**Objective**
Update the lines starting with the line containing "This screenshot has" and going on through the line containing "Action: tap(613, 305)", replacing "logo" with "brand" and keeping everything else the same. Give only these lines, without the pictures.

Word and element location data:
● ● ●

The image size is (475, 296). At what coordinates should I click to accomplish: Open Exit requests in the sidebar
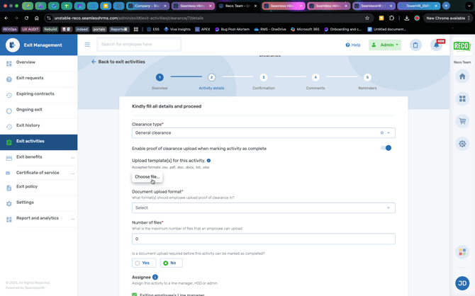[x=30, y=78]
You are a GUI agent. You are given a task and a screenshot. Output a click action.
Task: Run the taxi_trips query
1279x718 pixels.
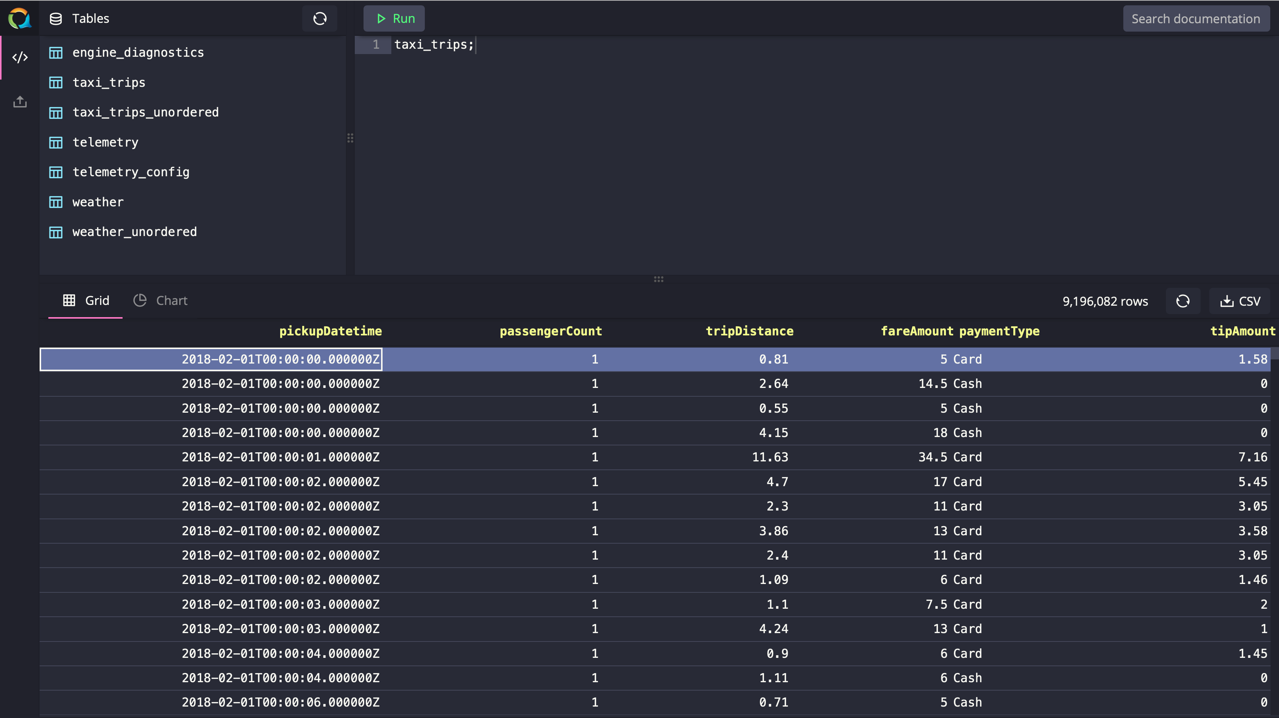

● ● ●

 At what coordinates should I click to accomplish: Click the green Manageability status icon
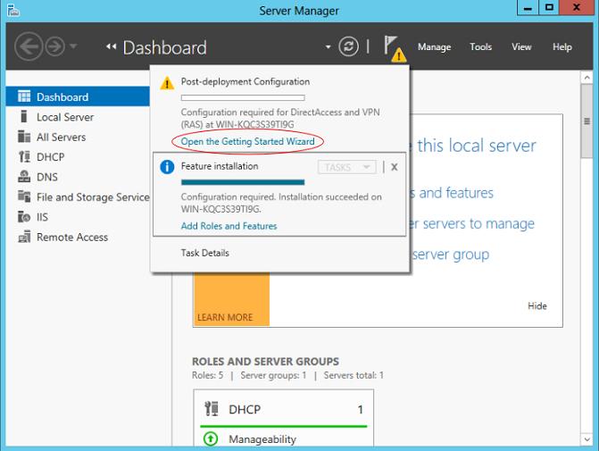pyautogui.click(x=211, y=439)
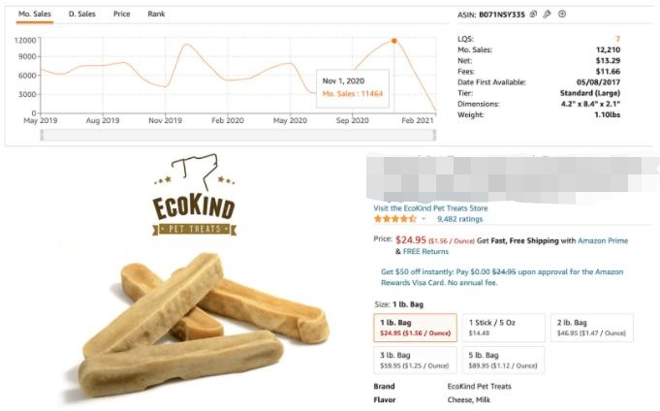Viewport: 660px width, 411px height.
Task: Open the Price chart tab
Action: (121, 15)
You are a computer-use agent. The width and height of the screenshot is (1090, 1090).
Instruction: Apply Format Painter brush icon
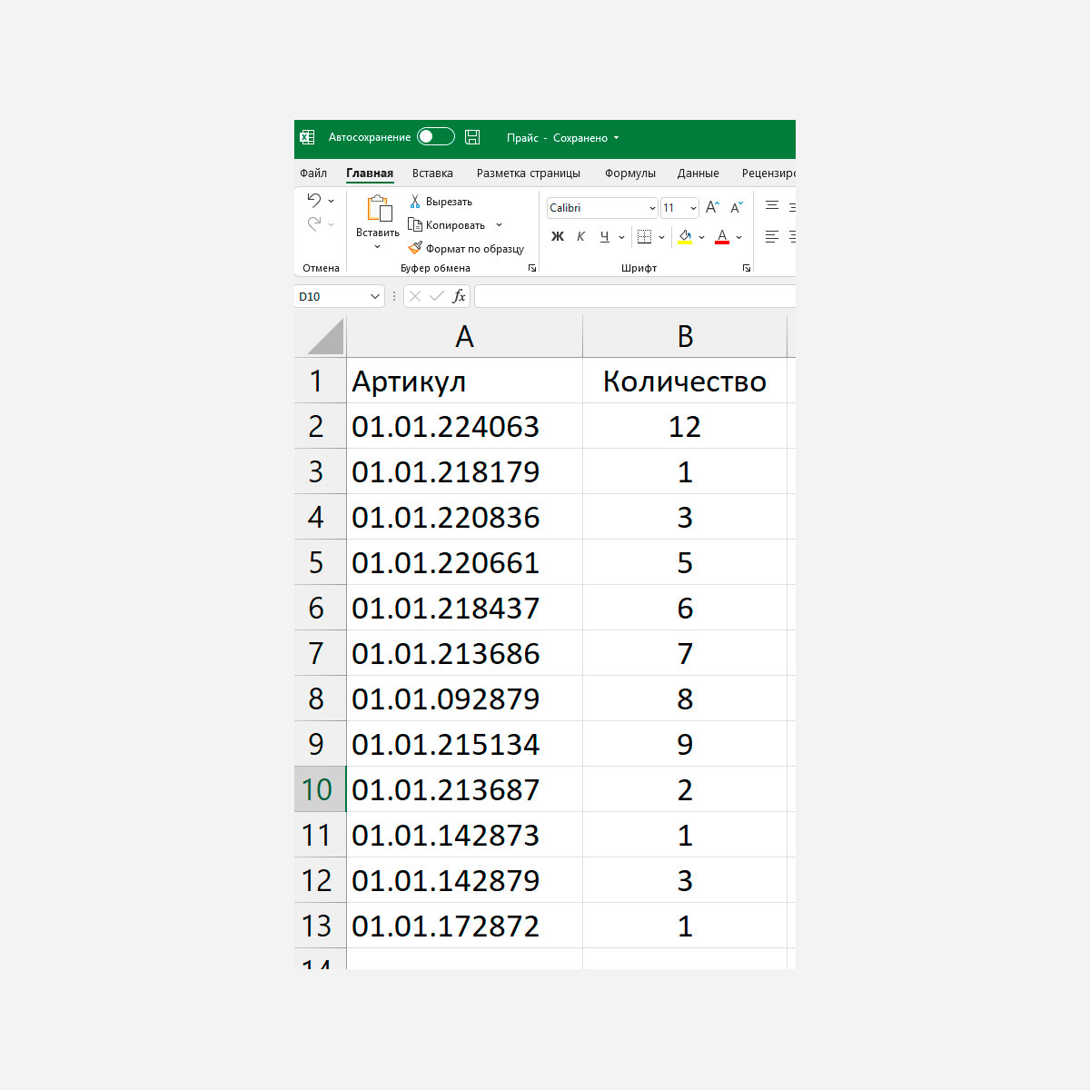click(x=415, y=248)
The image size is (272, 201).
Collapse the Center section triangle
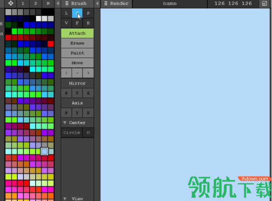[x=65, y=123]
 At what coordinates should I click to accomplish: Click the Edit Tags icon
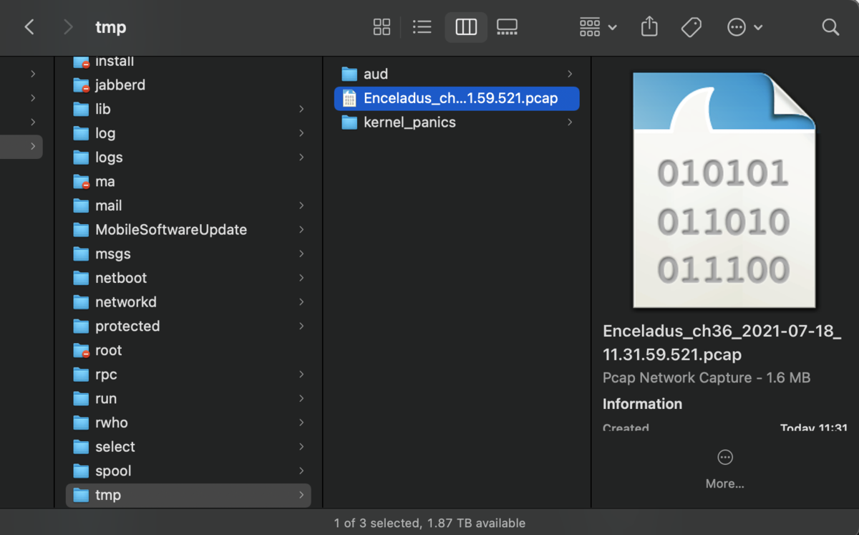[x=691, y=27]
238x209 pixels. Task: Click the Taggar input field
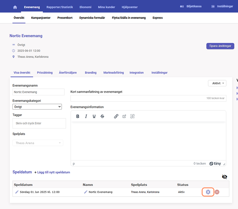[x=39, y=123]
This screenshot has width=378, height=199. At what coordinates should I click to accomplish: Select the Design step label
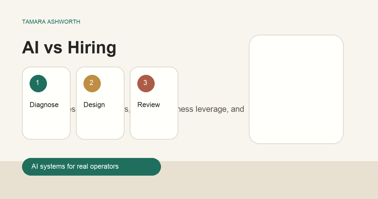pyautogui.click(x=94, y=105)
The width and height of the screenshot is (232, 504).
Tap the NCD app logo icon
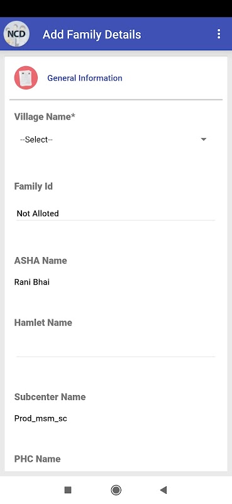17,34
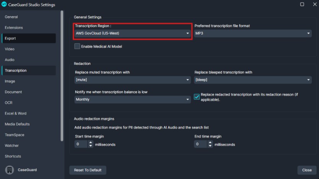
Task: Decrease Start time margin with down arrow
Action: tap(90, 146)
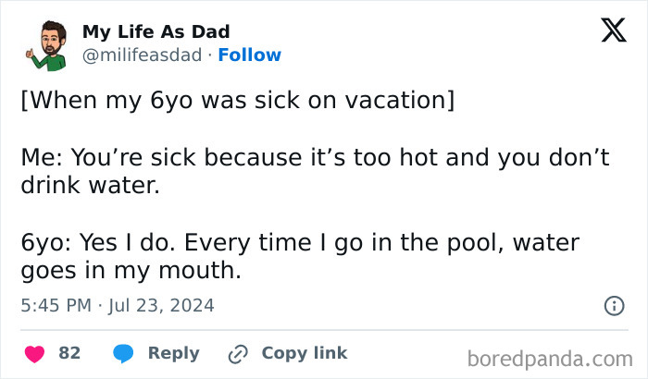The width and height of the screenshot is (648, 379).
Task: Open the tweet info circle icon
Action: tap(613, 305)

● ● ●

**Exercise response**
This screenshot has width=378, height=199. At what coordinates should I click to accomplish: Select the Design step label
pyautogui.click(x=94, y=105)
The width and height of the screenshot is (232, 504).
Tap the NCD app brand icon
17,34
Task: Decrease Start time margin with down arrow
Action: tap(90, 146)
The width and height of the screenshot is (648, 379).
Task: Open the tweet info circle icon
Action: tap(613, 305)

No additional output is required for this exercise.